Intento mover mi mano atrapada entre los dedos de mi madre. Está apoyada en el borde de la cama, con la mirada perdida, tiene ligeros temblores en el labio inferior, parece mucho más envejecida, como si le hubiesen arrebatado diez años de golpe. Y gracias a su olor he podido reconocerla, porque ese rostro fantasmal no es el de mi madre. Está peor, mucho peor que incluso después de mi coma; se ha convertido en una autómata sin función alguna, completamente rota; por dentro y por fuera.

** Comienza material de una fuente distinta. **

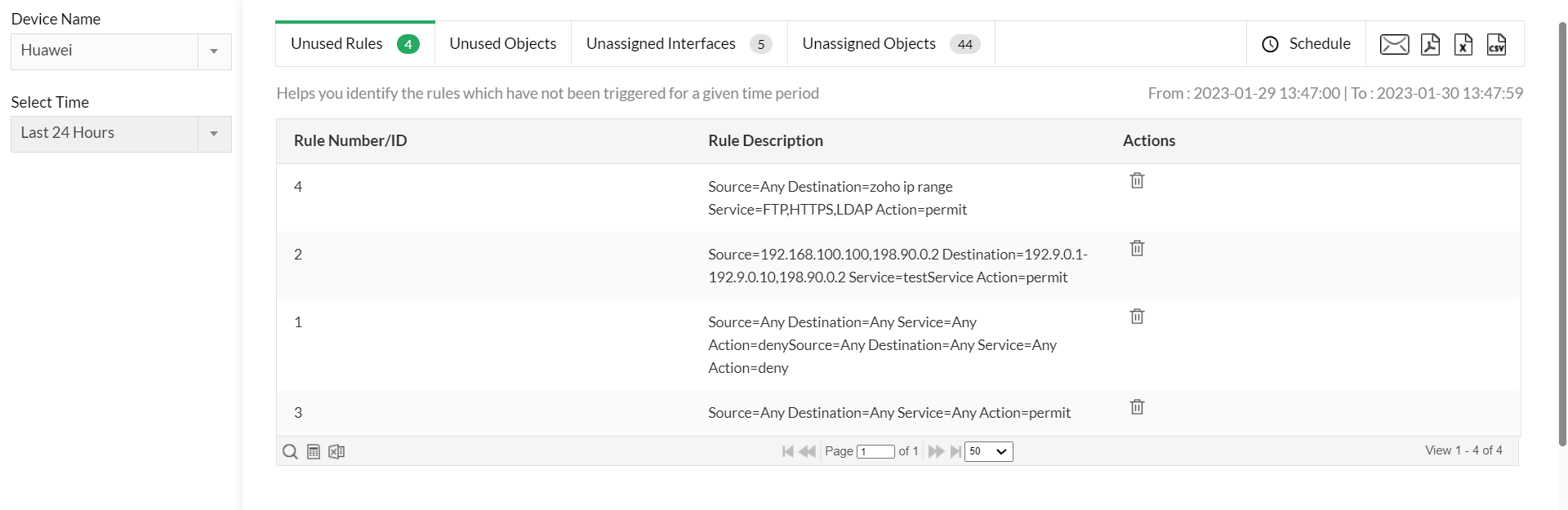The width and height of the screenshot is (1568, 510).
Task: Delete rule number 1
Action: point(1137,316)
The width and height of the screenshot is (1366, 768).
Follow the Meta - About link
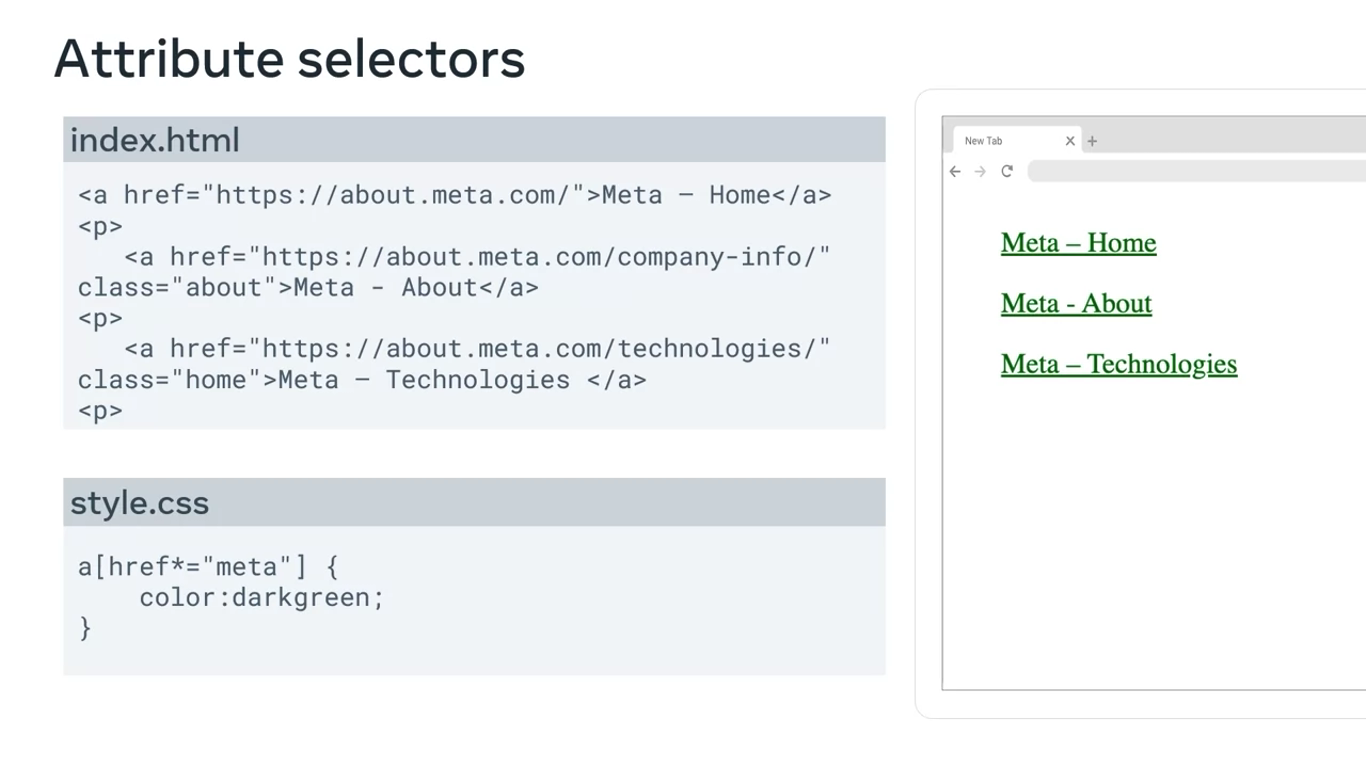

Tengo hambre y mis labios están secos, agrietados, áridos como el desierto sediento de una lluvia que pueda aplacar su calor. Un sudor frío recorre mi cuello. Temo cómo pueda reaccionar mi madre, pero ha llegado la hora de hablar. Me humedezco ligeramente los labios y pruebo a llamar su atención. Cierro mi mano en un puño, removiendo sus dedos en su interior; ella la aprieta más fuerte, sin querer soltarme y consigue hacerme daño.

—Mamá... —mi garganta arde con mil punzadas revolviéndose dentro. Pero ella no reacciona.

—Mamá —zarandeo su mano con más convicción—, mamá... ¿Me oyes?

Gira la cabeza, con lentitud infinita, me mira y, sin ni siquiera parpadear, emana una interminable cascada de lágrimas de sus ojos cansados y sin brillo. Comienza a temblar y a sollozar con más fuerza; su cara está empapada de pena. Ya no me mira como antes, no me mira con tristeza, me mira con dolor; no llora por que haya despertado como en mi coma, llora porque el cristal con el que me corté, no sólo se clavó en mi muñeca, sino también en su corazón. La he fallado, y esta vez no estoy aquí por un accidente; esta vez estoy aquí porque yo misma he querido matarme.

—¿Por qué? –consigue salir un hilo de voz de su boca— ¿Por qué, Alba? ¿Qué más quieres de mí? ¿Quieres acabar conmigo? ¿Qué he hecho mal? Dios mío... ¿Qué he hecho mal...? —acaba diciéndose a sí misma.

Las lágrimas ahogan sus últimas palabras, entierra el rostro en sus manos y se abandona al llanto. Mi mano queda libre, me duele y aún me cuesta moverla. Suspiro y cierro los ojos; inevitablemente me inunda el sentimiento de culpabilidad, jamás pensé en la gravedad del daño que podía llegar a causarle a mi madre. Se humedecen mis ojos, parpadeo antes de echarme a llorar.

—Lo... Lo siento... Mamá... —susurro avergonzada, evito mirarla a los ojos— Lo siento mucho...

Mi madre sorbe por la nariz y se incorpora. Tampoco me mira, tiene los párpados rojos y escocidos de tanto llorar. Se aleja de la cama en dirección a la ventana, se abraza a sí misma y tiembla. Mira a través del cristal y seca sus mejillas con la palma de la mano.